Children are Unique

In manufacturing parts from materials, we strive to create uniformity and consistency. In raising children, everyone knows within their home that their children are all unique with diverse interests, talents, and abilities.

Progressives largely view children as objects which can be acted upon and shaped to their specifications. For decades they have sought to create the perfect widget in education so they could take children and mold them into pieces ready to be fitted to the purpose for which they have planned. They have wanted to track children from birth into the workforce and now they have just about succeeded by implementing Common Core.

In February 2012, the Utah Education Network released a press release announcing the selection of Choice Solutions as the partner to implement the P20W database to track our children from pre-school, through college, and into the workforce. Marc Tucker’s dream of a cradle to grave system which he wrote to Hillary Clinton in 1992 is coming to fruition and we are jumping in with both feet thanks to bureaucrats who jump into federal money like it’s an inviting hot tub.

Someone sent me this article yesterday (One-Size Education Doesn’t Fit by Donald Devine) which goes back a step further to a 1989 National Governor’s Association meeting chaired by Bill Clinton where national standards were a major topic and eventually led to No Child Left Behind.
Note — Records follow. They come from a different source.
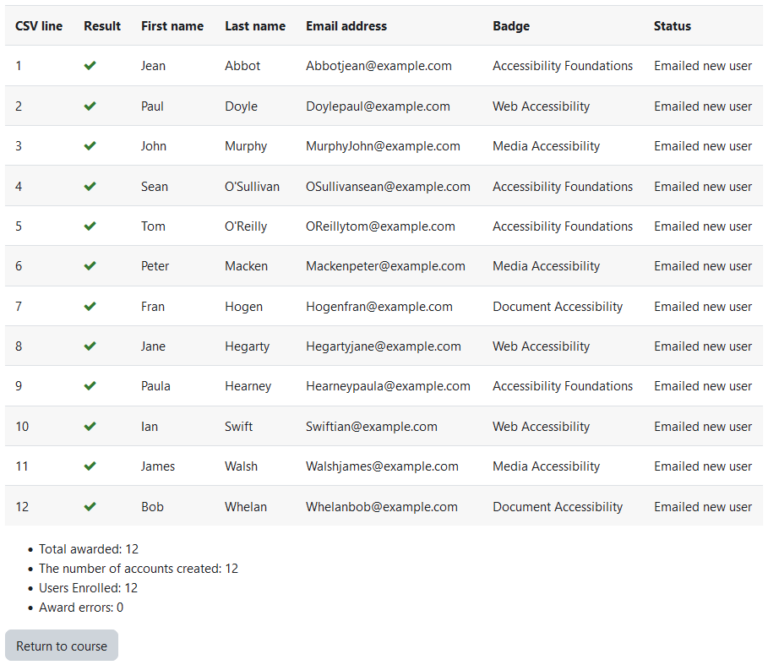Select the result checkmark for Jane Hegarty

point(90,346)
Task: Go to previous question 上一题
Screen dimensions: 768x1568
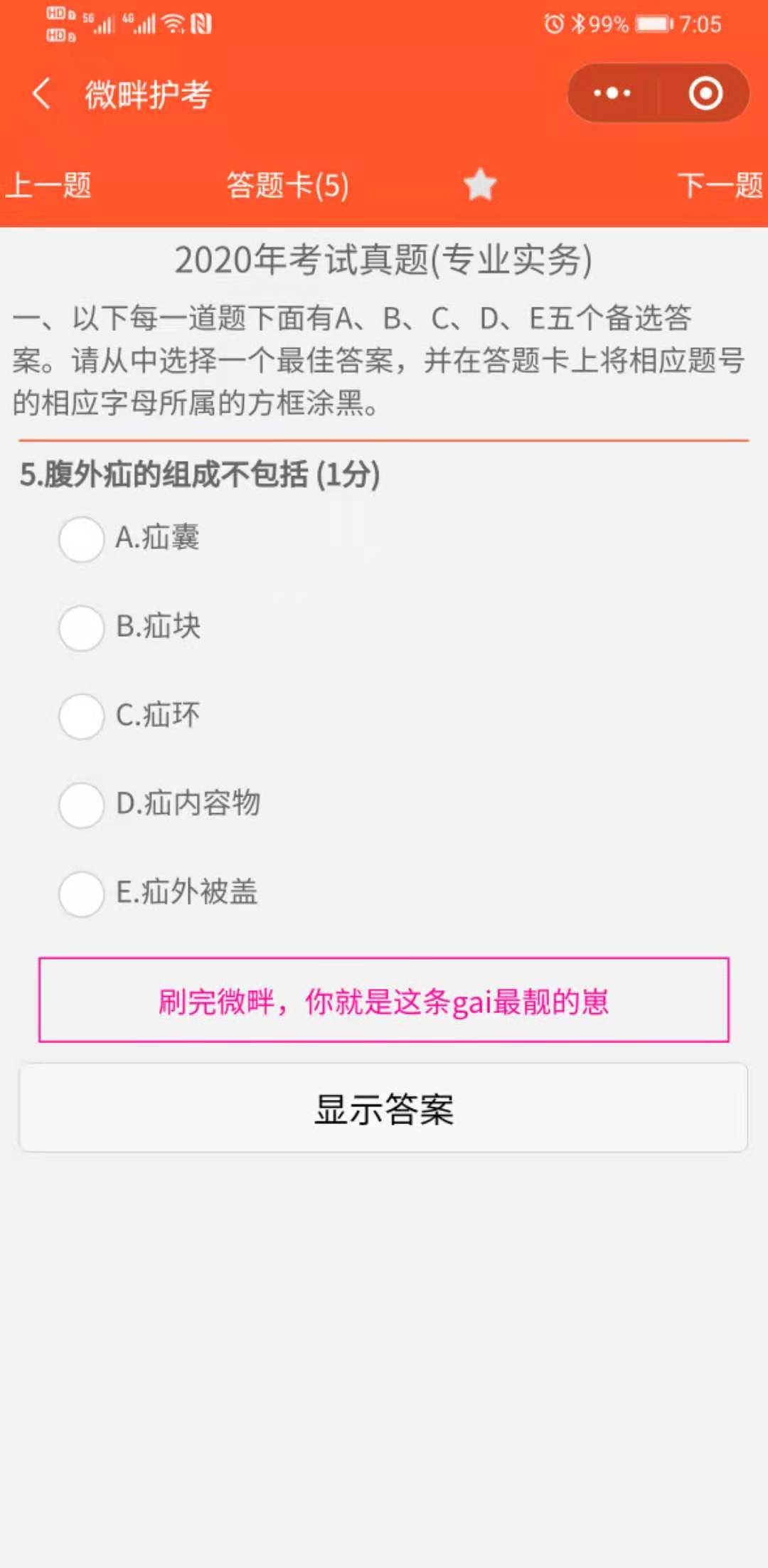Action: click(x=48, y=185)
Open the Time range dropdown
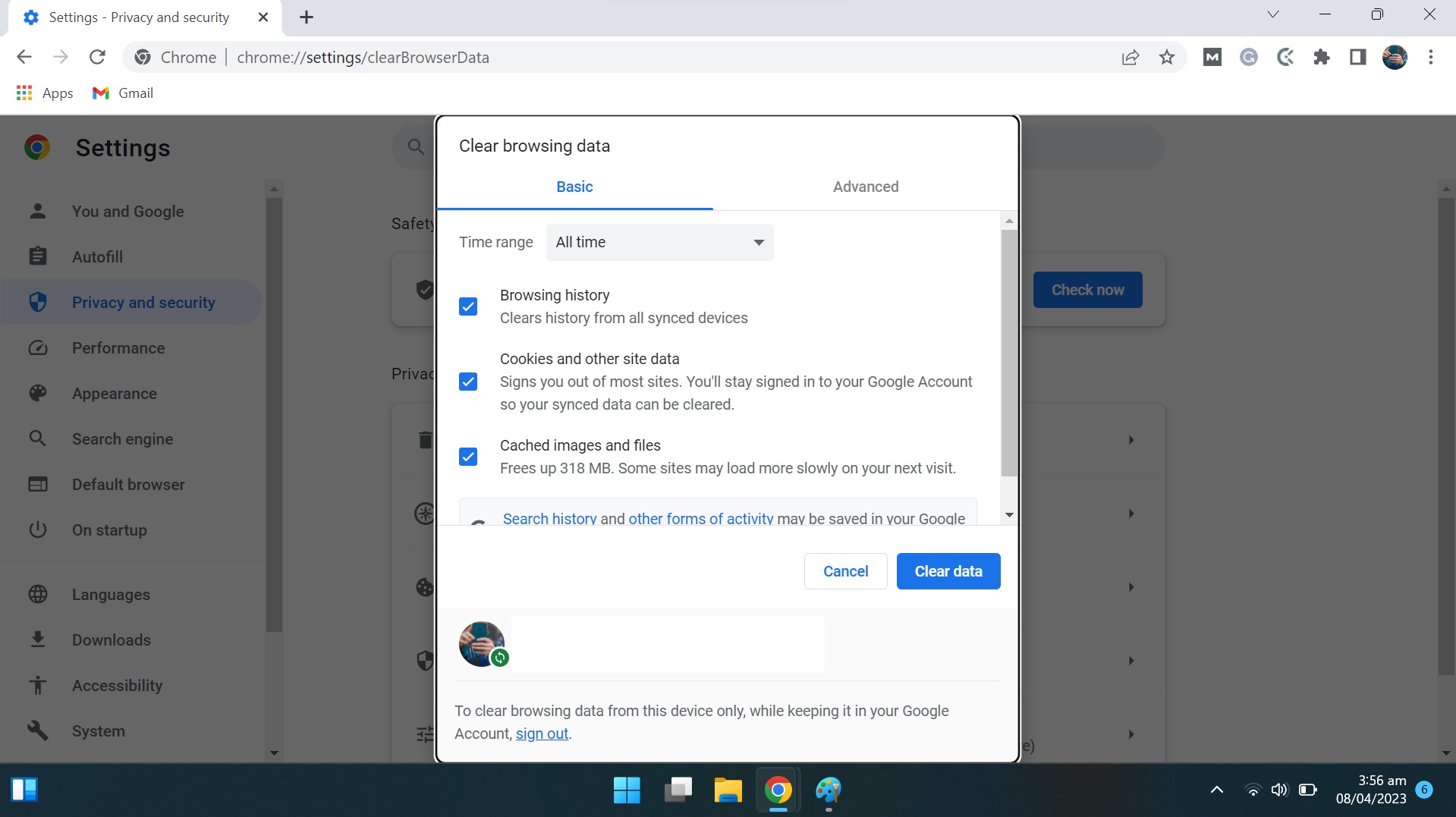The width and height of the screenshot is (1456, 817). pyautogui.click(x=659, y=243)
Now Common Core promises to complete the circle by bringing national standards and assessments under the federal umbrella and store all our children’s personal information (including medical) in a near cradle-to-grave system of widget manufacturing. Children aren’t widgets! They aren’t things to be acted upon. They have free will and need a system that allows for them to work within their own personal capabilities and interests.

A radical idea to transform what kids learn in school by Marion Brady in the Washington Post

Educate for human variety not uniformity by Lynn Stoddard

We should be setting the bar high, but recognize the infinite variety within each child and allow for them to have an educational path that meets their needs and desires and allows them to achieve the goals and dreams they have.

If you are not familiar with the articles listed above, I strongly encourage you to at least browse through them to become familiar with the concepts.

 

 

2 thoughts on “Children are Unique”

  1. There are two educational trends in our country today. One is the pull toward “student-centric education” as described by Clayton M. Christensen in his books “Disrupting Class . . .” and “The Innovative University . . .” It is marked by starfall.org for kids, the KhanAcademy.org where you “learn almost anything for free” and the recent announcement by Harvard and MIT to offer free online classes. It is the natural outgrown of technology and of the spirit and success of homeschooling. It moves us away from seat time and sameness and high expense. It represents the true innovative spirit of America.

    The other movement is the polar opposite, the one-size-fits-all, cradle-to-grave, government monitoring and control of every detail of everyone’s life. It is not a sustainable, vibrant, happy lifestyle. It is not intended to be; it is the high-tech version of the ancient dream of tyrants for control of their “human resources.”

    Most people are living in the space between the two, unaware of the possibilities of one or the danger of the other. Evil can be spun to sound good, but the more educated we become the more we can see the distinctions. That’s why we need to look carefully at Common Core.